Vers dix-sept heures le déluge cessa enfin et les clientes commencèrent à repousser la porte de la boutique. Bill resta et devant l'afflux, il se mit à m'aider, devenant vendeur. Il faisait n'importe quoi, inversait tailles, couleurs, mais c'était fait dans la gaité tant et si bien que je traversai la rue pour aller acheter quelques bouteilles chez mon caviste pour prolonger l'état de fête. Un peu avant minuit, alors que nous étions toutes ivres, je baissai le rideau pour rentrer chez moi ravie de cette journée, avec Bill qui me suivit me demandant si je ne pouvais pas le loger, en tout bien tout honneur. Il détestait aller à l'hôtel, il pouvait me payer si je voulais. Il me dit aussi que j'étais trop vieille pour lui, que je n'avais rien à craindre. Devant sa bonhommie je ne pus que me résoudre à l'accueillir à la maison. Et comme je lui fis totalement confiance, je le couchai dans mon lit (mon mari n'était pas là) et je revins avec une bassine de pop-corn que nous avons dévoré en regardant l'intégral Louis de Funès avant que je ne m'endorme lourdement un peu avant le lever du soleil. A mon réveil, il n'était plus là et d'ailleurs, il n'avait laissé aucun mot, aucune trace de son passage chez moi. Je partis, tant bien que mal, pour la boutique et me mis en pilote automatique pour passer cette journée sans encombre.
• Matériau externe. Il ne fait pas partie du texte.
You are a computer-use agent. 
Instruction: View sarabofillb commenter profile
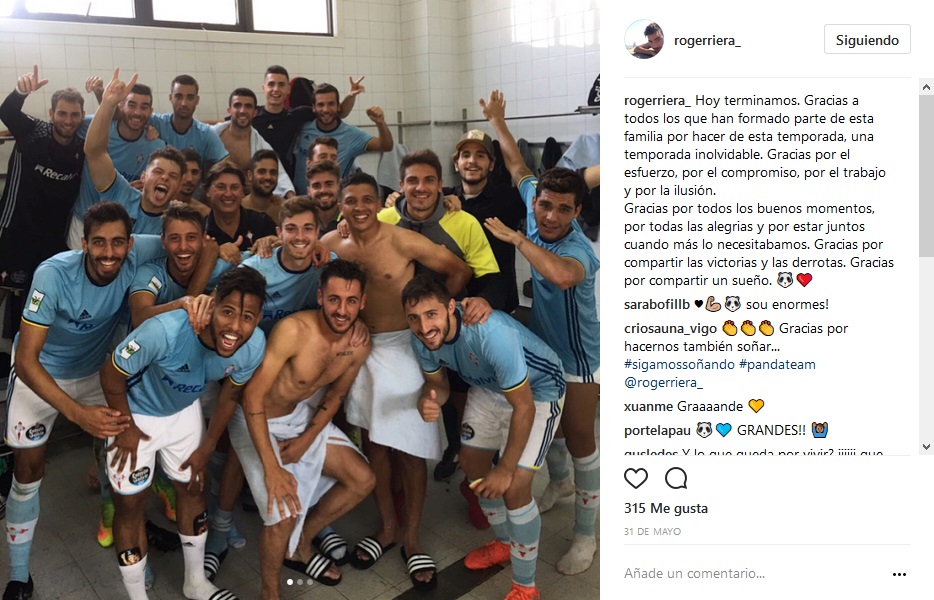[x=656, y=304]
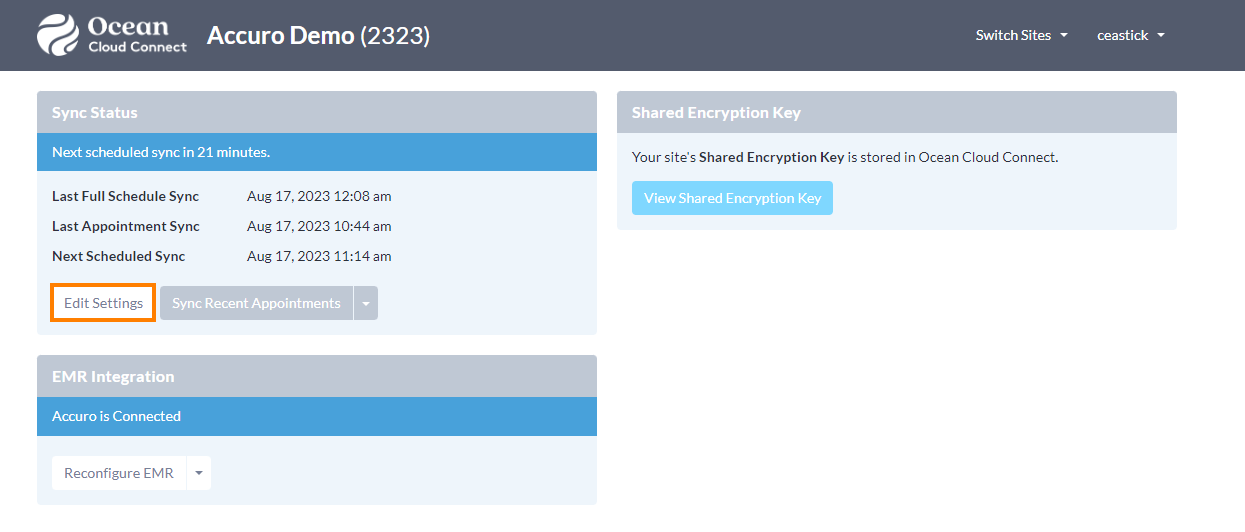1245x532 pixels.
Task: Click the Accuro Demo (2323) site title
Action: (x=318, y=36)
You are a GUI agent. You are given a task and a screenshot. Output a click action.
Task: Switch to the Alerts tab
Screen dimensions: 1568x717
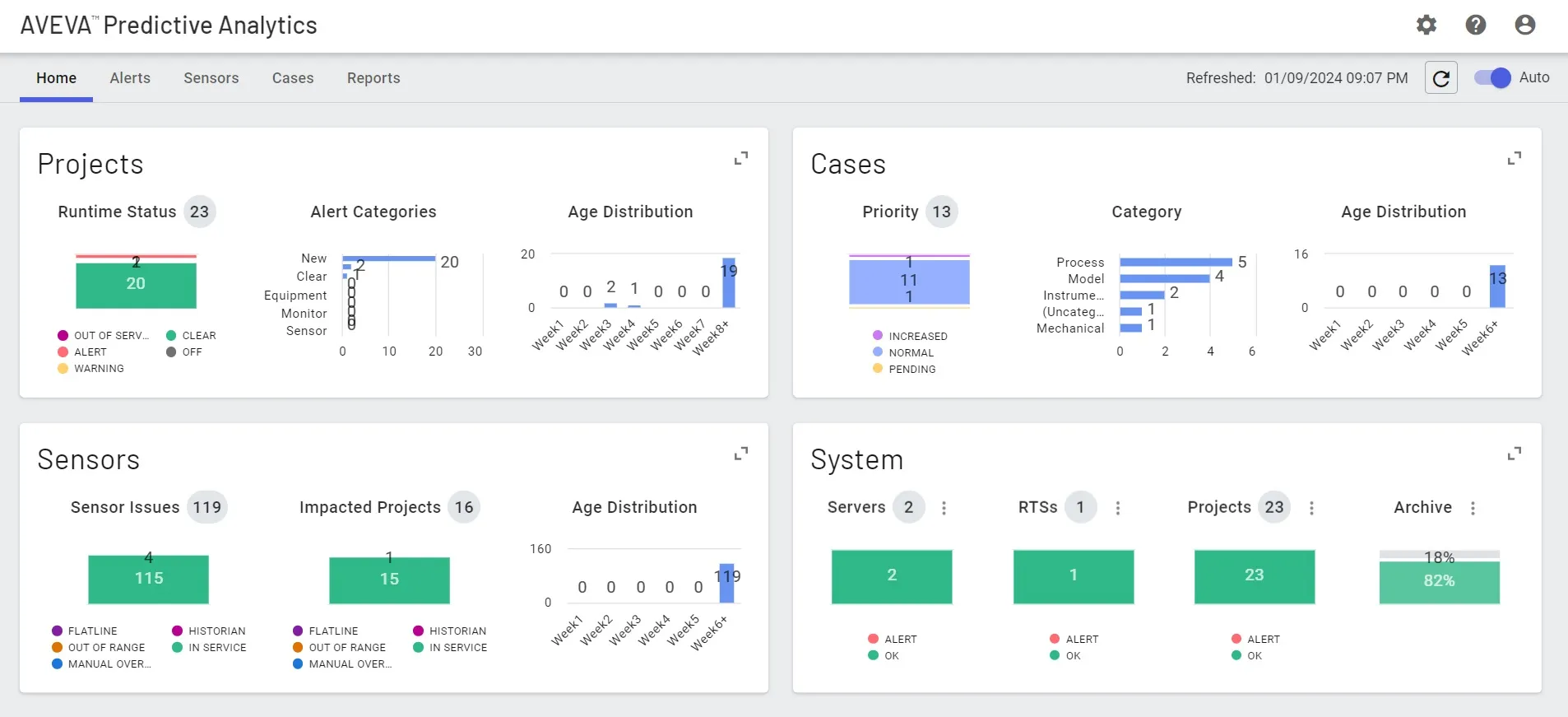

Et en début d'après-midi, à nouveau, des grêlons gigantesques commencèrent à s'abattre, commettant les mêmes bruits, les mêmes dégâts que la veille. Et alors que je piquai du nez, la porte de la boutique s'ouvrit avec, derrière un grand type, plein de flotte, habillé comme s'il se rendait au restaurant d'un club de golf. C'était Bill "fucking" Murray qui entrait à nouveau dans la boutique. Tout ceci avait un air de déjà vu et de jour sans fin, ce qui explique aisément, et vous en conviendrez pourquoi, quelques années plus tard, j'ai voulu nommer cette superbe bottine Murray.